Once the hangover wears off, many people will greet the New Year by putting their long-neglected fitness trackers back on, with high-minded goals of becoming fitter and healthier by accounting for every step taken and every calorie torched. But some new research points to an overlooked downside to using a Fitbit or an Apple Watch: They serve to remind the user that working out is kind of a chore.
That’s according to an upcoming study in the Journal of Consumer Research, led by Jordan Etkin, assistant professor of marketing at Duke University’s Fuqua School of Business. “In general, tracking activity can increase how much people do,” Etkin said in a press release. But measuring all that physical activity is a double-edged sword that Etkin called “pernicious”: It makes working out feel like a drag. “Enjoyable activities can become almost like a job, by focusing on the outcomes of things that used to be fun.”
Researchers conducted a series of tests to come to this conclusion, but one of the most eye-opening involved asking 95 people to record their thoughts doing the most mundane of everyday activities: walking. One group was offered the option to check a pedometer regularly; all but four people in this group chose to do so. The other had a pedometer but the display was taped over (only the researchers knew how much this second group was actually walking). The first group who regularly checked their pedometers walked farther on average. But they also reported the walk being less enjoyable, even though they were the group that chose to use the pedometers.
There’s some mixed anecdotal reviews of how fitness trackers juice competitiveness but make exercising seem like yet another chore to do. In a piece for The New Yorker, humorist David Sedaris recounts how he starts feeling compelled to beat personal records obsessively. But “supertrackers” — those who record every calorie consumed and burned — have been hailed as dieting success stories. Etkin has a possible explanation for this weird dichotomy in how our brains process fitness trackers: “We’re curious creatures and tracking information is very seductive, even for enjoyable activities,” she said. “Simply making it available made them [the walkers with the pedometers] want to look at it, but the very people who self-select into measurement are the ones who are hurt by it.”

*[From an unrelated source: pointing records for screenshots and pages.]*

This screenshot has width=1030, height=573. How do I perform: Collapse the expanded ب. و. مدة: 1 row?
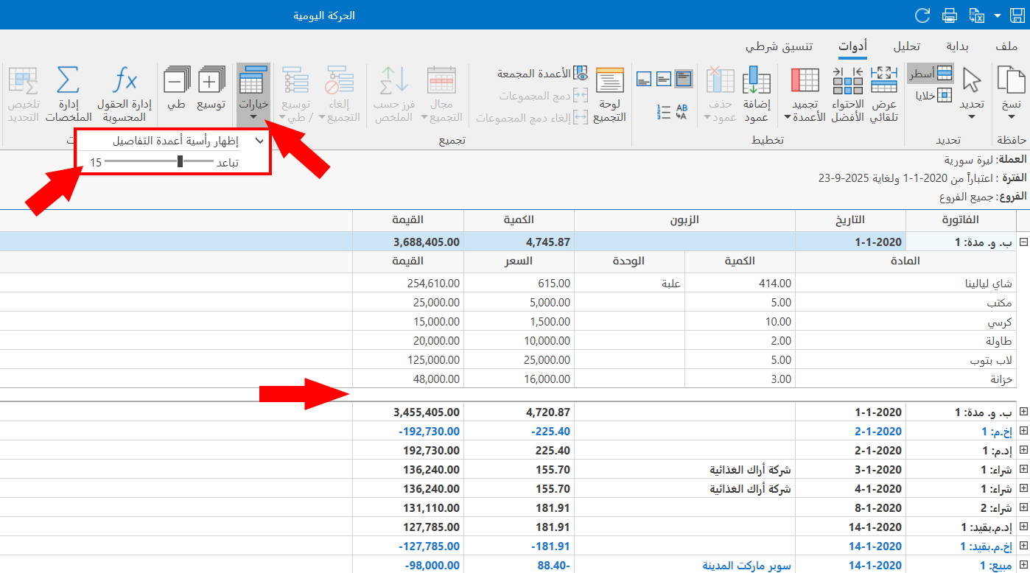coord(1023,242)
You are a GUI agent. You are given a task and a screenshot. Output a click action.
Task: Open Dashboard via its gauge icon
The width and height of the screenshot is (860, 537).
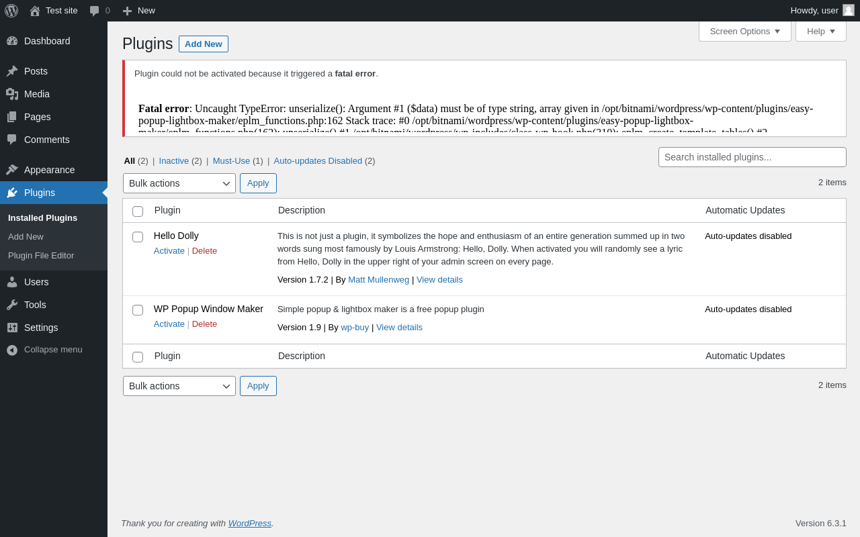(12, 41)

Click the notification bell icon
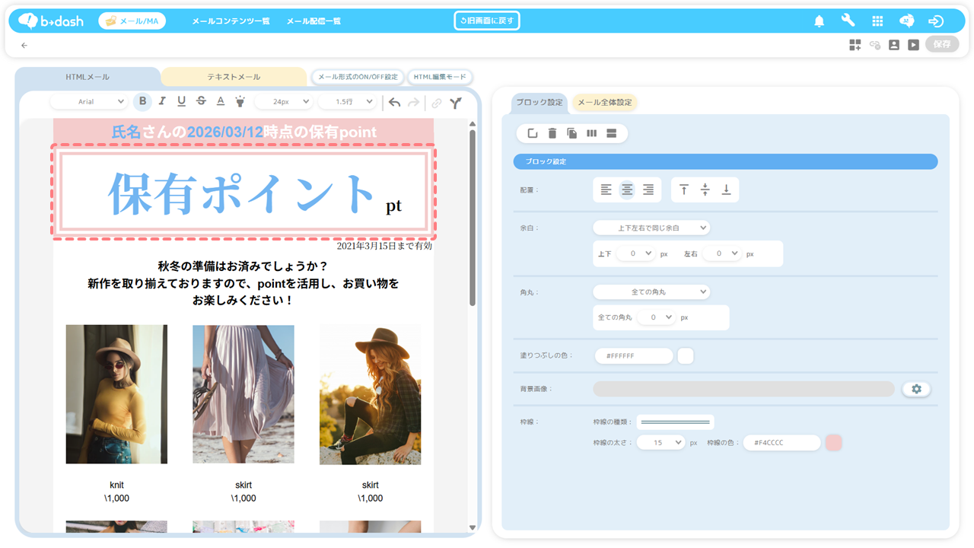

Workouts that aren’t inherently fun are one of the top reasons why people stop exercising, replacing all those lofty New Year’s goals with groans and canceling plans at the gym. This isn’t just bad for your muscles; it’s bad for your brain and mental health. So what’s a Fitbit fanatic to do? Here, the research and moral of the story preach the same nagging-but-true aphorism: Moderation is key. “[W]e need to balance that increased productivity against our underlying enjoyment,” Etkin said. “For activities people do for fun, it may be better not to know.” And, by the way, there’s no good evidence that you really need to walk 10,000 steps a day, anyhow.